What needs to be done: Among the entries below, take the line with "For every named" and the line with "Networks (76, 1485)", and output them and every line between them exactly, with nothing else.
Segment Start: Supplied records
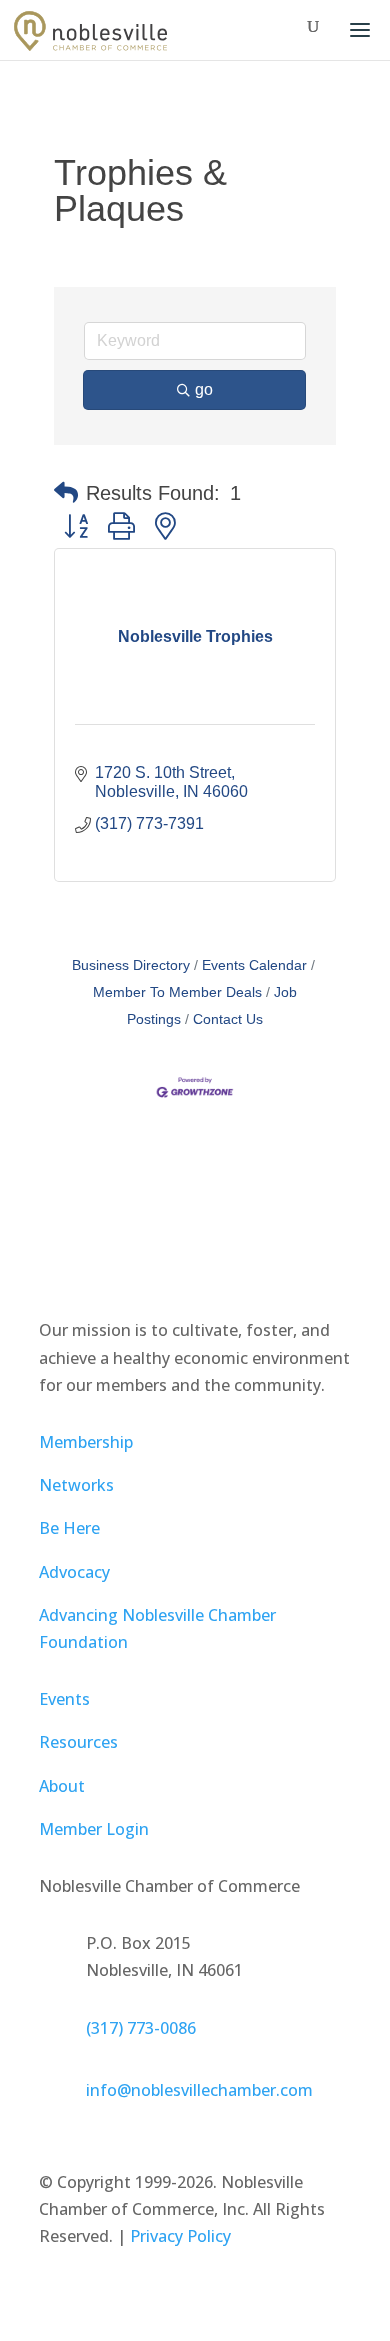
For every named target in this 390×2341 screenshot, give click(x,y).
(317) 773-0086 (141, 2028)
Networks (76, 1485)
Segment End: Supplied records
Segment Start: Supplied records
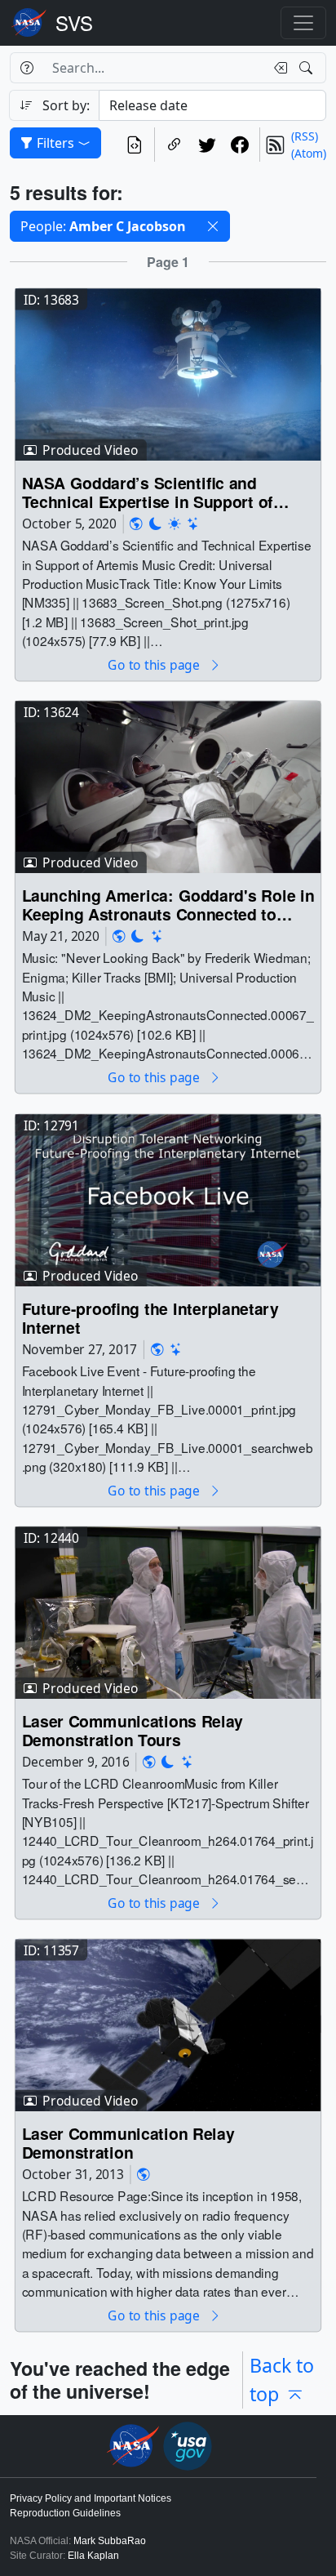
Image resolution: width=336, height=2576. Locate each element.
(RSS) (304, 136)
Segment End: Supplied records
Task answer:
For every named target in this 390×2341 screenshot, give click(x,y).
(317) 773-0086 (141, 2028)
Networks (76, 1485)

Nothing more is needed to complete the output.